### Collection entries
▬▬▬▬▬▬

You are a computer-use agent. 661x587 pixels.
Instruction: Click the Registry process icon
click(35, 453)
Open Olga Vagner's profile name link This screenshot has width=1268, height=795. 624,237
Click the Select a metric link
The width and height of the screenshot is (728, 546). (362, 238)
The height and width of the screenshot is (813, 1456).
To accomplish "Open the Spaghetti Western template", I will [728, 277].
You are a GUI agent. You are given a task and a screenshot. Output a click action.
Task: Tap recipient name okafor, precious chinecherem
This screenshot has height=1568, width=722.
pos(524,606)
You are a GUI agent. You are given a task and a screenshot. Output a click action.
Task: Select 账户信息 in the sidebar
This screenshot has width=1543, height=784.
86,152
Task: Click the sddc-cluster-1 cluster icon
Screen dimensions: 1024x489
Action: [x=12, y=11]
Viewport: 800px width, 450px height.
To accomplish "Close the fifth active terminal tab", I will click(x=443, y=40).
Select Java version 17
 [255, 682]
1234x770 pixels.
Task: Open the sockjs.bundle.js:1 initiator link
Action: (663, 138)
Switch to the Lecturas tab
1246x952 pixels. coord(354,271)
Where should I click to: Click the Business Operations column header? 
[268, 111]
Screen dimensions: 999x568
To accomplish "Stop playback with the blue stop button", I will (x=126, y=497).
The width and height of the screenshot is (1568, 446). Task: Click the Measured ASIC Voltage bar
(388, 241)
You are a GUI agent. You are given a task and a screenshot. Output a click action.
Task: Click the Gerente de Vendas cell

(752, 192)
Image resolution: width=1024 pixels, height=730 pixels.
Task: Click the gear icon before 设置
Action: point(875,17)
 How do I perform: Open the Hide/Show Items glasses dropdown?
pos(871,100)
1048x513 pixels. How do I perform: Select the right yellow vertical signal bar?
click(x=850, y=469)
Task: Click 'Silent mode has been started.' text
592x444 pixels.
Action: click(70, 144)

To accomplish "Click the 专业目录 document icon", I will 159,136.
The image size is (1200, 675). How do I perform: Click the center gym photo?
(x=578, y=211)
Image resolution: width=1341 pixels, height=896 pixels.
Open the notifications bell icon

▬▬▬▬▬▬

### What to work on
Extract every line of the entries above that contains the string "Select".

### Solution below
Click the Select a metric link
Task: Select 账户信息 in the sidebar
Select Java version 17
1048x513 pixels. How do I perform: Select the right yellow vertical signal bar?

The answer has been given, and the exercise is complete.